===== The data
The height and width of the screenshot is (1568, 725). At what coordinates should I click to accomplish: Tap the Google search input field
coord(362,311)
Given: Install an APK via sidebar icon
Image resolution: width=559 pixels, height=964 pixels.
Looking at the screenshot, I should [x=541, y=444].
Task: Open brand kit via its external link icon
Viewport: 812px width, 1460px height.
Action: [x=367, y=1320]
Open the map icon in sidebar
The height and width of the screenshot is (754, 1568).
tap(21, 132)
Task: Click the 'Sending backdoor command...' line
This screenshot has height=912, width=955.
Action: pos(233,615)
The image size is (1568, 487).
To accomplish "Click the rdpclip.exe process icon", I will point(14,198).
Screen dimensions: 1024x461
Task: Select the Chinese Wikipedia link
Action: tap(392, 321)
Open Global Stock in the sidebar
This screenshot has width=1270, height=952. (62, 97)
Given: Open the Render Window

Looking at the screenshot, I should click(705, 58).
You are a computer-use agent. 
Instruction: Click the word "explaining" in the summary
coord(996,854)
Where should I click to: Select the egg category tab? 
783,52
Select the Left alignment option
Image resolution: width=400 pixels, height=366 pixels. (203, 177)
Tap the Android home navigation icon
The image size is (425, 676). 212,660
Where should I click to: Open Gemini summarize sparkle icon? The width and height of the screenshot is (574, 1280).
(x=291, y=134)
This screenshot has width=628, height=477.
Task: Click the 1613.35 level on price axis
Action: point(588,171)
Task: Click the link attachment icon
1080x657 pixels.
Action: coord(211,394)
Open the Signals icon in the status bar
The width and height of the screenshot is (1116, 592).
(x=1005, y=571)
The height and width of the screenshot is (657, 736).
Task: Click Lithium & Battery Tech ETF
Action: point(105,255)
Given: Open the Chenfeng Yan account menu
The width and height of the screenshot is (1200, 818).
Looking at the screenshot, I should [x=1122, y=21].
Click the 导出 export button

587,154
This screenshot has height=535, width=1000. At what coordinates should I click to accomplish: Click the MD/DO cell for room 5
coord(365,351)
==========
** The task **
Set down the entries again, exactly as they stand above.

** Response to the task **
The height and width of the screenshot is (1568, 725). At what coordinates should I click to accomplish: Tap the Google search input field
coord(362,311)
Given: Install an APK via sidebar icon
Image resolution: width=559 pixels, height=964 pixels.
Looking at the screenshot, I should [x=541, y=444].
Task: Open brand kit via its external link icon
Viewport: 812px width, 1460px height.
Action: [x=367, y=1320]
Open the map icon in sidebar
The height and width of the screenshot is (754, 1568).
tap(21, 132)
Task: Click the 'Sending backdoor command...' line
This screenshot has height=912, width=955.
Action: pos(233,615)
The image size is (1568, 487).
To accomplish "Click the rdpclip.exe process icon", I will point(14,198).
Screen dimensions: 1024x461
Task: Select the Chinese Wikipedia link
Action: tap(392, 321)
Open Global Stock in the sidebar
This screenshot has width=1270, height=952. (62, 97)
Given: Open the Render Window

Looking at the screenshot, I should click(705, 58).
You are a computer-use agent. 
Instruction: Click the word "explaining" in the summary
coord(996,854)
Where should I click to: Select the egg category tab? 
783,52
Select the Left alignment option
Image resolution: width=400 pixels, height=366 pixels. (203, 177)
Tap the Android home navigation icon
The image size is (425, 676). 212,660
Where should I click to: Open Gemini summarize sparkle icon? The width and height of the screenshot is (574, 1280).
(x=291, y=134)
This screenshot has width=628, height=477.
Task: Click the 1613.35 level on price axis
Action: point(588,171)
Task: Click the link attachment icon
1080x657 pixels.
Action: coord(211,394)
Open the Signals icon in the status bar
The width and height of the screenshot is (1116, 592).
(x=1005, y=571)
The height and width of the screenshot is (657, 736).
Task: Click Lithium & Battery Tech ETF
Action: point(105,255)
Given: Open the Chenfeng Yan account menu
The width and height of the screenshot is (1200, 818).
Looking at the screenshot, I should [x=1122, y=21].
Click the 导出 export button

587,154
This screenshot has height=535, width=1000. At what coordinates should I click to accomplish: Click the MD/DO cell for room 5
coord(365,351)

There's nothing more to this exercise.